### INPUT FOR THIS TASK
━━━━━━━━
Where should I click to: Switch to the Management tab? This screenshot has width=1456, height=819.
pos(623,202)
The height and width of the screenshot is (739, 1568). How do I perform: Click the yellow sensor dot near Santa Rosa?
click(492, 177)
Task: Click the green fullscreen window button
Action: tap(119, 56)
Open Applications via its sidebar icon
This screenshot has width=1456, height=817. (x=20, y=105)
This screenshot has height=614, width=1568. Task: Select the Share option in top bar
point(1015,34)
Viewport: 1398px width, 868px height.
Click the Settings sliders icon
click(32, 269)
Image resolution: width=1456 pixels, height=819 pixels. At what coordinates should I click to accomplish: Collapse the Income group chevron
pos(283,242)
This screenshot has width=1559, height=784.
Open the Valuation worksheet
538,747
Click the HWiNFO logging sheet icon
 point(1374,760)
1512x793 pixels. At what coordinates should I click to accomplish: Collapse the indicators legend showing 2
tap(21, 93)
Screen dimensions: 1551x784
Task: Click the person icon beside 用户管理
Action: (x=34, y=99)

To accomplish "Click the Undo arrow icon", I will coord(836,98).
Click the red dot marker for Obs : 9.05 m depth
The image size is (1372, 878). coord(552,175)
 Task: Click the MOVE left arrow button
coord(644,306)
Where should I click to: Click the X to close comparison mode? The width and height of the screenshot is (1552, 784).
━━━━━━━━
### TASK INSTRUCTIONS
Copy each entry above exactly, character for character.

### RESPONSE BELOW
Where should I click to: Switch to the Management tab? This screenshot has width=1456, height=819.
pos(623,202)
The height and width of the screenshot is (739, 1568). How do I perform: Click the yellow sensor dot near Santa Rosa?
click(492, 177)
Task: Click the green fullscreen window button
Action: tap(119, 56)
Open Applications via its sidebar icon
This screenshot has width=1456, height=817. (x=20, y=105)
This screenshot has height=614, width=1568. Task: Select the Share option in top bar
point(1015,34)
Viewport: 1398px width, 868px height.
Click the Settings sliders icon
click(32, 269)
Image resolution: width=1456 pixels, height=819 pixels. At what coordinates should I click to accomplish: Collapse the Income group chevron
pos(283,242)
This screenshot has width=1559, height=784.
Open the Valuation worksheet
538,747
Click the HWiNFO logging sheet icon
 point(1374,760)
1512x793 pixels. At what coordinates should I click to accomplish: Collapse the indicators legend showing 2
tap(21, 93)
Screen dimensions: 1551x784
Task: Click the person icon beside 用户管理
Action: (x=34, y=99)

To accomplish "Click the Undo arrow icon", I will coord(836,98).
Click the red dot marker for Obs : 9.05 m depth
The image size is (1372, 878). coord(552,175)
 Task: Click the MOVE left arrow button
coord(644,306)
Where should I click to: Click the X to close comparison mode? The width and height of the screenshot is (1552, 784).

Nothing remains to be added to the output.